→ Stated exercise:
Copy out the listing verbatim, starting at its first line and ending at the line containing "point(402,884)".

(Click-target data)

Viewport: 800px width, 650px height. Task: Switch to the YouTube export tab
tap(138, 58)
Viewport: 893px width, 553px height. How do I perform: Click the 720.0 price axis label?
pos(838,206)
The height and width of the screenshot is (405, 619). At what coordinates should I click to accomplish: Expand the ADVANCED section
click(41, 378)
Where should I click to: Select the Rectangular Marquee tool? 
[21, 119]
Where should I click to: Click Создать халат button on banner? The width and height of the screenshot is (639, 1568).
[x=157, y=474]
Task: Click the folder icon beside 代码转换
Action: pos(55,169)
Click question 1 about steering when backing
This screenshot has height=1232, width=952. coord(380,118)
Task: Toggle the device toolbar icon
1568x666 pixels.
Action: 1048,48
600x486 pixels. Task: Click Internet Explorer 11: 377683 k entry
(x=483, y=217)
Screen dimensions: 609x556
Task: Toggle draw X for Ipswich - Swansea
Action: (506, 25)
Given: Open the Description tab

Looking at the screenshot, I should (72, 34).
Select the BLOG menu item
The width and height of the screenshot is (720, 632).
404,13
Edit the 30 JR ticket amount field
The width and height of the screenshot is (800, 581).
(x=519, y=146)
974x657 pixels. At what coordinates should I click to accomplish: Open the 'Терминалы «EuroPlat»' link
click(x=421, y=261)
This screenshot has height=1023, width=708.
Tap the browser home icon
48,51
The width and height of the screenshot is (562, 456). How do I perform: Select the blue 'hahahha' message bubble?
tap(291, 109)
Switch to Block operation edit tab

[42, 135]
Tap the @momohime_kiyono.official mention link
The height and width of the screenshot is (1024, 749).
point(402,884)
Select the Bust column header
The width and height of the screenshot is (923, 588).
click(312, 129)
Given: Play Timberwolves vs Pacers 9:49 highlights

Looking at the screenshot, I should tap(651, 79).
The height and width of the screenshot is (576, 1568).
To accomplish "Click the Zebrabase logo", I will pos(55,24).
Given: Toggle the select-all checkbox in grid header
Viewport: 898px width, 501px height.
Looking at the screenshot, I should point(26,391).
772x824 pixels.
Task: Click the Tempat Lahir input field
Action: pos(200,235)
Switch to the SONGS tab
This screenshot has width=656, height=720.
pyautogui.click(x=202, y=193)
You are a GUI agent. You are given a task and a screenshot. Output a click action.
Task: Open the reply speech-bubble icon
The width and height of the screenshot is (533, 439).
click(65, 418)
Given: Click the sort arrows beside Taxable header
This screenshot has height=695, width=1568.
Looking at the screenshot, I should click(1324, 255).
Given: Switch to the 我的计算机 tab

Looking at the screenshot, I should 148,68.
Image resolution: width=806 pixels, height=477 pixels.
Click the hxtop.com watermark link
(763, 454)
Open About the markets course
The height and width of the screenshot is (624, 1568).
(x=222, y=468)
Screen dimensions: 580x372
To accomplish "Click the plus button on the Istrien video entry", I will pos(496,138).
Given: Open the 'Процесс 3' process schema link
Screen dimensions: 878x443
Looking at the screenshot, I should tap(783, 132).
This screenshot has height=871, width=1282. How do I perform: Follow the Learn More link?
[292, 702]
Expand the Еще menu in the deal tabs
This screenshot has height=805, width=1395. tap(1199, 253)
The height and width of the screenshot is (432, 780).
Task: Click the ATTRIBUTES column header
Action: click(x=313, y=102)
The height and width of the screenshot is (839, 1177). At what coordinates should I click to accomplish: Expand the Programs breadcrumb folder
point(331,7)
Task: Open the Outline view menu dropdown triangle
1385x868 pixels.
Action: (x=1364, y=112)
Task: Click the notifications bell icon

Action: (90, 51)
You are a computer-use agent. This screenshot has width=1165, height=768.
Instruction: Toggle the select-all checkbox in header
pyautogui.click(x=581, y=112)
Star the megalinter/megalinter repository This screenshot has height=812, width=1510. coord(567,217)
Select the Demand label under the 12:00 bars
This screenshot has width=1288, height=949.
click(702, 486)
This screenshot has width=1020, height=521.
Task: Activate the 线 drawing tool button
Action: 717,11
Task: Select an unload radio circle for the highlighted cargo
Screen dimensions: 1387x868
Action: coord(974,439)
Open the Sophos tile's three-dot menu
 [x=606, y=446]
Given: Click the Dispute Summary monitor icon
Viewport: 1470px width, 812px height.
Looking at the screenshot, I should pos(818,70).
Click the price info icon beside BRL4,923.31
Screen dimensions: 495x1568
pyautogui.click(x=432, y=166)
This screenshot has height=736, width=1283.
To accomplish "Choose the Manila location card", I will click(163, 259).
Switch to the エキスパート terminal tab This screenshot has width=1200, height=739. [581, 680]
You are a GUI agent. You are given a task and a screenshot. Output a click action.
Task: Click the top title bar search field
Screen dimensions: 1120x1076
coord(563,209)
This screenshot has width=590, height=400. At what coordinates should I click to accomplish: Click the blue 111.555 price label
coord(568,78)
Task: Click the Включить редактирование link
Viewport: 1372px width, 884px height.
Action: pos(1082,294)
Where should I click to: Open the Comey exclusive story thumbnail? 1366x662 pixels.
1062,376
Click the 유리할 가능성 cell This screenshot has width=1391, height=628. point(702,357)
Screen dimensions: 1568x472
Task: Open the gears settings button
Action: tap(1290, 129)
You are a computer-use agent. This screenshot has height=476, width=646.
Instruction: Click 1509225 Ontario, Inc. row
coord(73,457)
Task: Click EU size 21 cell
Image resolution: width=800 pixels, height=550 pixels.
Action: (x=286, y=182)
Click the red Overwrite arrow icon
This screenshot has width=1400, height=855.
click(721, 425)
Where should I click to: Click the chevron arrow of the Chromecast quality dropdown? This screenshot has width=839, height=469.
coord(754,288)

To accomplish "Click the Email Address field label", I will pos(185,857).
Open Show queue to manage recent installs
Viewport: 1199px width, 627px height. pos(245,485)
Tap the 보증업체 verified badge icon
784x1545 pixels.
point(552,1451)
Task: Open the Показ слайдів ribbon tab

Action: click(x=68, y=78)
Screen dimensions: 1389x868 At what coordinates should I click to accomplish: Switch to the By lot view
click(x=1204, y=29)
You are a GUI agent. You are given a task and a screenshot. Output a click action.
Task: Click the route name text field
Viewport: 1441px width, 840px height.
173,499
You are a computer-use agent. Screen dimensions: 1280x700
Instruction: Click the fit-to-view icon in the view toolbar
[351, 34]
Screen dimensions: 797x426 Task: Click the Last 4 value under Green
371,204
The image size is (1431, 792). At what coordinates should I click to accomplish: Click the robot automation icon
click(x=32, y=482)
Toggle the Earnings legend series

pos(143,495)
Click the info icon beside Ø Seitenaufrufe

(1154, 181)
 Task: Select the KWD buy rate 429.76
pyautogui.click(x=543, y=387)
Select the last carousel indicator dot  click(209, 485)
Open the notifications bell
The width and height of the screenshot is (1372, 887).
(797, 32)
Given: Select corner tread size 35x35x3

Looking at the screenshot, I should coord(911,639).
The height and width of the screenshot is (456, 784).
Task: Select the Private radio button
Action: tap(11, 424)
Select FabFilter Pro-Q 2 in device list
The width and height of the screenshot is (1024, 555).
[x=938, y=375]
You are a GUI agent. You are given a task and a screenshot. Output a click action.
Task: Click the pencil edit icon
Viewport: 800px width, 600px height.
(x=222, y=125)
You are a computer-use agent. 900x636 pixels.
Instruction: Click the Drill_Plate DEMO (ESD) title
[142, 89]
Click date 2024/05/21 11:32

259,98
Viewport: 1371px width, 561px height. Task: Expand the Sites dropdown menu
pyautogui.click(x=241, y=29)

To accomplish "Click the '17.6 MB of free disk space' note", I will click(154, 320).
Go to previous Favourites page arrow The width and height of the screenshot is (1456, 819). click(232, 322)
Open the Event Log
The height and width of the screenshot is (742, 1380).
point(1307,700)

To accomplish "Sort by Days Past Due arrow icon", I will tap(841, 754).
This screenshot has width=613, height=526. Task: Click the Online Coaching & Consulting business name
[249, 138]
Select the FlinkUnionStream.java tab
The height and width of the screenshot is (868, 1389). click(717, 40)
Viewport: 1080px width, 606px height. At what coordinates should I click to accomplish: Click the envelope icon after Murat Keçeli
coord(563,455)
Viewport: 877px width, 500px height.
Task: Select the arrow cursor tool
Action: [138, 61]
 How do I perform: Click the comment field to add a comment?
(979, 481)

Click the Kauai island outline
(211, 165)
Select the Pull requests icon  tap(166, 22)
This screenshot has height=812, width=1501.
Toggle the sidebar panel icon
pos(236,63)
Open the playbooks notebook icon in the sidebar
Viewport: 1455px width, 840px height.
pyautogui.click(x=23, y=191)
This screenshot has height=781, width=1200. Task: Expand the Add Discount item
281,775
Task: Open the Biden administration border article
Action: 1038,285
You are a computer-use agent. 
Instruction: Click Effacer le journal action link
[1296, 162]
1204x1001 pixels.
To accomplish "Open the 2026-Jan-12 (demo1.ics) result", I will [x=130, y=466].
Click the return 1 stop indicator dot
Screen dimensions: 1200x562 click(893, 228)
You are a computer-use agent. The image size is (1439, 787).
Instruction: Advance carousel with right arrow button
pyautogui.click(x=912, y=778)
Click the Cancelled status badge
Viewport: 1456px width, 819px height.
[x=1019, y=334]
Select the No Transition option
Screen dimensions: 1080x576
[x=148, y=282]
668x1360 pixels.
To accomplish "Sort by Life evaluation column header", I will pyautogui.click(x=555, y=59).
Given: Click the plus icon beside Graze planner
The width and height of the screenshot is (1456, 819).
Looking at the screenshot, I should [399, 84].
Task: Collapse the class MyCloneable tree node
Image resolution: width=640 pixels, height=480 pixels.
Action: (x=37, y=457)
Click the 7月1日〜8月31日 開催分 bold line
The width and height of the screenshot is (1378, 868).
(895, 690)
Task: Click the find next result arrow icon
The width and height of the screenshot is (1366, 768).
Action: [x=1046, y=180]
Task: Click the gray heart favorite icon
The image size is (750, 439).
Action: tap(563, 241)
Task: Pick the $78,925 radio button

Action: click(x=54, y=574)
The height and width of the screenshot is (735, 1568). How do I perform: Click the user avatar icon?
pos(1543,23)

→ Complete output:
Viewport: 800px width, 650px height. Task: Switch to the YouTube export tab
tap(138, 58)
Viewport: 893px width, 553px height. How do I perform: Click the 720.0 price axis label?
pos(838,206)
The height and width of the screenshot is (405, 619). At what coordinates should I click to accomplish: Expand the ADVANCED section
click(41, 378)
Where should I click to: Select the Rectangular Marquee tool? 
[21, 119]
Where should I click to: Click Создать халат button on banner? The width and height of the screenshot is (639, 1568).
[x=157, y=474]
Task: Click the folder icon beside 代码转换
Action: pos(55,169)
Click question 1 about steering when backing
This screenshot has height=1232, width=952. coord(380,118)
Task: Toggle the device toolbar icon
1568x666 pixels.
Action: 1048,48
600x486 pixels. Task: Click Internet Explorer 11: 377683 k entry
(x=483, y=217)
Screen dimensions: 609x556
Task: Toggle draw X for Ipswich - Swansea
Action: (506, 25)
Given: Open the Description tab

Looking at the screenshot, I should (72, 34).
Select the BLOG menu item
The width and height of the screenshot is (720, 632).
404,13
Edit the 30 JR ticket amount field
The width and height of the screenshot is (800, 581).
(x=519, y=146)
974x657 pixels. At what coordinates should I click to accomplish: Open the 'Терминалы «EuroPlat»' link
click(x=421, y=261)
This screenshot has height=1023, width=708.
Tap the browser home icon
48,51
The width and height of the screenshot is (562, 456). How do I perform: Select the blue 'hahahha' message bubble?
tap(291, 109)
Switch to Block operation edit tab

[42, 135]
Tap the @momohime_kiyono.official mention link
The height and width of the screenshot is (1024, 749).
point(402,884)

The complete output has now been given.